O que distingue esta obra é o envolvimento dos proprietários. Samuel e Dorothy Eppstein não apenas encomendaram o projeto; eles participaram ativamente da construção, ajudando a fabricar parte dos 3.000 blocos de concreto. Mais notavelmente, eles questionaram o plano original, solicitando quartos maiores para os filhos e uma cozinha mais ampla com janela. Para surpresa de muitos, Wright concordou, adaptando sua visão às demandas pragmáticas da família.

Um legado restaurado

A residência faz parte de "The Acres", uma comunidade planejada por Wright em uma área de 70 acres para um grupo de cientistas. Das 21 casas previstas, apenas quatro foram construídas, tornando o local um fragmento de uma utopia arquitetônica. Com cerca de 230 metros quadrados, três quartos e móveis embutidos desenhados pelo próprio arquiteto, a casa é um testemunho da eficiência espacial de Wright.

Após anos de deterioração, a propriedade foi adquirida em 2016 e passou por uma extensa restauração concluída no ano seguinte. O trabalho recuperou o telhado, sistemas elétricos e hidráulicos, e reparou os icônicos pisos de concreto e a marcenaria original. A listagem atual, portanto, não oferece apenas uma peça de design, mas um artefato histórico cuidadosamente preservado.
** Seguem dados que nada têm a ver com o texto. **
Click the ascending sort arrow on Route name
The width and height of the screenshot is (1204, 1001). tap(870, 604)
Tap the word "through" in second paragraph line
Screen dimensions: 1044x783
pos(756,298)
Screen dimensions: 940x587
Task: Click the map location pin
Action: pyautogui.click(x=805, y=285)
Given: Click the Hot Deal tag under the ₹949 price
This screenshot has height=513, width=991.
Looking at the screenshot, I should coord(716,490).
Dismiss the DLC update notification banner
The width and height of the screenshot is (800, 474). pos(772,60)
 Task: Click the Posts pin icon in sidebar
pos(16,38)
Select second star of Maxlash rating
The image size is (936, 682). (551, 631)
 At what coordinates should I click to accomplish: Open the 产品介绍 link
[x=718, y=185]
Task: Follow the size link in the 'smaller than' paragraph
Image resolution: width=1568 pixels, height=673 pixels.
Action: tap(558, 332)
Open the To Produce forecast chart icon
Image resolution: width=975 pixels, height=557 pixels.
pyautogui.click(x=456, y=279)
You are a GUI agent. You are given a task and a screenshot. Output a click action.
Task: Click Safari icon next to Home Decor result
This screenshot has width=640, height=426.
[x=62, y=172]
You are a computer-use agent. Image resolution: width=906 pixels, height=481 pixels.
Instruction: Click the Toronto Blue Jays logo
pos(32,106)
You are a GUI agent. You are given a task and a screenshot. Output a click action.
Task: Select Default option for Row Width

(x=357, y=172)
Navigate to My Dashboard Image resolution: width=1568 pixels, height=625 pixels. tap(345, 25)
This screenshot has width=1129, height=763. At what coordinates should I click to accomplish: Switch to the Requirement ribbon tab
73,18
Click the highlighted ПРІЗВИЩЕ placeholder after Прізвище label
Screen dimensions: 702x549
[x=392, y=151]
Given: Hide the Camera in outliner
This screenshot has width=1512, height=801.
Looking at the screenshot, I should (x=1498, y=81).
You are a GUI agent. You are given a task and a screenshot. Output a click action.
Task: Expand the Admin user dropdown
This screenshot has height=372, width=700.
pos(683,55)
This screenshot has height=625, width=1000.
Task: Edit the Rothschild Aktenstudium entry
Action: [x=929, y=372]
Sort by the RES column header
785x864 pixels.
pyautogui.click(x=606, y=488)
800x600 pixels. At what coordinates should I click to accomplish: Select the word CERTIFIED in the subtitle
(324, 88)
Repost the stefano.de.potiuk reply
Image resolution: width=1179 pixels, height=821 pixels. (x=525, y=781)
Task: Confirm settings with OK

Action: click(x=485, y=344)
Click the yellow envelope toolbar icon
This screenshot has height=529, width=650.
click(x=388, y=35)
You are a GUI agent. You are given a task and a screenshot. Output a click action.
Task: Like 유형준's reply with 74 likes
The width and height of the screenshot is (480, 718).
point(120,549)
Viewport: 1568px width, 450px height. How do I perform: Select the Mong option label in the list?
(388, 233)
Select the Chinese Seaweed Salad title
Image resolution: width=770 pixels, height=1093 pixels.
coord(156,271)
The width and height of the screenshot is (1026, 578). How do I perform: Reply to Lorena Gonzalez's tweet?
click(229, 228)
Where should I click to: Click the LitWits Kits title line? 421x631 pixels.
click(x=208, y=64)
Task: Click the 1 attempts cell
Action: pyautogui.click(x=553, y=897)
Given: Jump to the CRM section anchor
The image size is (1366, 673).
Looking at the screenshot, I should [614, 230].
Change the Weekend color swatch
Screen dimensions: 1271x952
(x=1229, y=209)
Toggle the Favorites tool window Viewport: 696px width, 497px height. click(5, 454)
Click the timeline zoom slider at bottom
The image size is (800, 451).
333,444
A venda da Casa Eppstein transcende uma simples transação imobiliária. É a passagem de custódia de um capítulo importante da arquitetura moderna, um que nos lembra que mesmo os projetos mais visionários são, em última análise, moldados pelas necessidades humanas daqueles que os habitam. O próximo proprietário não adquire apenas uma casa, mas um raro registro de colaboração e um fragmento do sonho americano de Wright.